> **Problem statement**
Copy exactly, please, the lines of the data from its start through the line containing "Sort by the Timestamp column header".

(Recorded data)

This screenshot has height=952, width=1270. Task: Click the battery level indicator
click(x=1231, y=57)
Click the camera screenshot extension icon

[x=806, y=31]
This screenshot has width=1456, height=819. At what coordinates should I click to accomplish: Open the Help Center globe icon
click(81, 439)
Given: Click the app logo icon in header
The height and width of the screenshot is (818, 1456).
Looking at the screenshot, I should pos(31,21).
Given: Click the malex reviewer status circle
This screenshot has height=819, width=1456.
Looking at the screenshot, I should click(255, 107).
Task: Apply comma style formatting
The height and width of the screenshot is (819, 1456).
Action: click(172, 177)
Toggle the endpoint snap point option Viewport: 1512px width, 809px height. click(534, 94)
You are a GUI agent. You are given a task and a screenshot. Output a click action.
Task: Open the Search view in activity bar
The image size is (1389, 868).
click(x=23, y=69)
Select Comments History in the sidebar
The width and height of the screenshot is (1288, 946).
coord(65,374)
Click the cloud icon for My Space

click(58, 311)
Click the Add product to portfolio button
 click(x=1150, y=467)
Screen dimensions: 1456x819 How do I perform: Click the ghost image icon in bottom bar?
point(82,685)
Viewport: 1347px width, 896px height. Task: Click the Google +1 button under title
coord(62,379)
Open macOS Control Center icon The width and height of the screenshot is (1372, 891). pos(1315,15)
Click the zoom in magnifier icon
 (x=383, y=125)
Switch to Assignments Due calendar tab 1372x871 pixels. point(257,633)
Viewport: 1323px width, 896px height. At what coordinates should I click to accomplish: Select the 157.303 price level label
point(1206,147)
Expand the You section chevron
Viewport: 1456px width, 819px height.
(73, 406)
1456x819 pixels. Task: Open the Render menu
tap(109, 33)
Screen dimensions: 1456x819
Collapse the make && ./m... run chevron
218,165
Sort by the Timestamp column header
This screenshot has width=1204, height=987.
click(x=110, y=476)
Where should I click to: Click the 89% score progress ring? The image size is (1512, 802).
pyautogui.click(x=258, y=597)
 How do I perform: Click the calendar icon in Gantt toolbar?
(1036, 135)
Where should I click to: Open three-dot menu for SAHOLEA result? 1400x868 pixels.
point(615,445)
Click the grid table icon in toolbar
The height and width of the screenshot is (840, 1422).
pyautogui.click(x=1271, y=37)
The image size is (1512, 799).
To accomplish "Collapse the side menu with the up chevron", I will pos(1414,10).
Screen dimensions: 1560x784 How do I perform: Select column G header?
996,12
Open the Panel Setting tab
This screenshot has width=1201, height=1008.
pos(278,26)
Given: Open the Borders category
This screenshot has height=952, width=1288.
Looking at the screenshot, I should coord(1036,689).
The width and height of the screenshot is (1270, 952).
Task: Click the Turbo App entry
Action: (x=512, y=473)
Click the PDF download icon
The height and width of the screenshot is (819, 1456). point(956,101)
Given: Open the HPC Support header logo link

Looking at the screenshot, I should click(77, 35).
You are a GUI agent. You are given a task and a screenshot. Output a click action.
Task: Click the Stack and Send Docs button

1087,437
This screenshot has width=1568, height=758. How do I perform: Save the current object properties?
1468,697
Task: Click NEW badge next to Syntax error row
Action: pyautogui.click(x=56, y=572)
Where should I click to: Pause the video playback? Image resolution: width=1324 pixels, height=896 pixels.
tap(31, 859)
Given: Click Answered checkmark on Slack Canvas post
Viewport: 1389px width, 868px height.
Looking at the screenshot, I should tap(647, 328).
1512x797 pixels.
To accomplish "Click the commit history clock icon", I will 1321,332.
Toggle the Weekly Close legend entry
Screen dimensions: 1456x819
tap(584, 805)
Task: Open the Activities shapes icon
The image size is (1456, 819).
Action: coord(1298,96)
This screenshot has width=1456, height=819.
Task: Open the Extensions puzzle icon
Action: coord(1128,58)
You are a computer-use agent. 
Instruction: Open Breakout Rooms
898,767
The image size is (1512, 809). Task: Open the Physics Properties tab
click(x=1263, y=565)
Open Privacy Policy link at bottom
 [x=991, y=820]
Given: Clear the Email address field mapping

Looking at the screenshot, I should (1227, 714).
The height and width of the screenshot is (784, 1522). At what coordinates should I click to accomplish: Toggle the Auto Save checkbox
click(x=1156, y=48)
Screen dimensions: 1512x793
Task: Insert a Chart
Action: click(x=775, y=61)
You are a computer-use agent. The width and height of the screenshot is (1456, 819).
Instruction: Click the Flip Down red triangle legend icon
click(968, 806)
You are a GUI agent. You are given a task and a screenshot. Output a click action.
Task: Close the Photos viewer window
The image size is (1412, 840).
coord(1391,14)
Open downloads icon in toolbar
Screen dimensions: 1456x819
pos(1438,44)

> **Written response**
This screenshot has height=952, width=1270. Task: Click the battery level indicator
click(x=1231, y=57)
Click the camera screenshot extension icon

[x=806, y=31]
This screenshot has width=1456, height=819. At what coordinates should I click to accomplish: Open the Help Center globe icon
click(81, 439)
Given: Click the app logo icon in header
The height and width of the screenshot is (818, 1456).
Looking at the screenshot, I should pos(31,21).
Given: Click the malex reviewer status circle
This screenshot has height=819, width=1456.
Looking at the screenshot, I should click(255, 107).
Task: Apply comma style formatting
The height and width of the screenshot is (819, 1456).
Action: click(172, 177)
Toggle the endpoint snap point option Viewport: 1512px width, 809px height. click(534, 94)
You are a GUI agent. You are given a task and a screenshot. Output a click action.
Task: Open the Search view in activity bar
The image size is (1389, 868).
click(x=23, y=69)
Select Comments History in the sidebar
The width and height of the screenshot is (1288, 946).
coord(65,374)
Click the cloud icon for My Space

click(58, 311)
Click the Add product to portfolio button
 click(x=1150, y=467)
Screen dimensions: 1456x819 How do I perform: Click the ghost image icon in bottom bar?
point(82,685)
Viewport: 1347px width, 896px height. Task: Click the Google +1 button under title
coord(62,379)
Open macOS Control Center icon The width and height of the screenshot is (1372, 891). pos(1315,15)
Click the zoom in magnifier icon
 (x=383, y=125)
Switch to Assignments Due calendar tab 1372x871 pixels. point(257,633)
Viewport: 1323px width, 896px height. At what coordinates should I click to accomplish: Select the 157.303 price level label
point(1206,147)
Expand the You section chevron
Viewport: 1456px width, 819px height.
(73, 406)
1456x819 pixels. Task: Open the Render menu
tap(109, 33)
Screen dimensions: 1456x819
Collapse the make && ./m... run chevron
218,165
Sort by the Timestamp column header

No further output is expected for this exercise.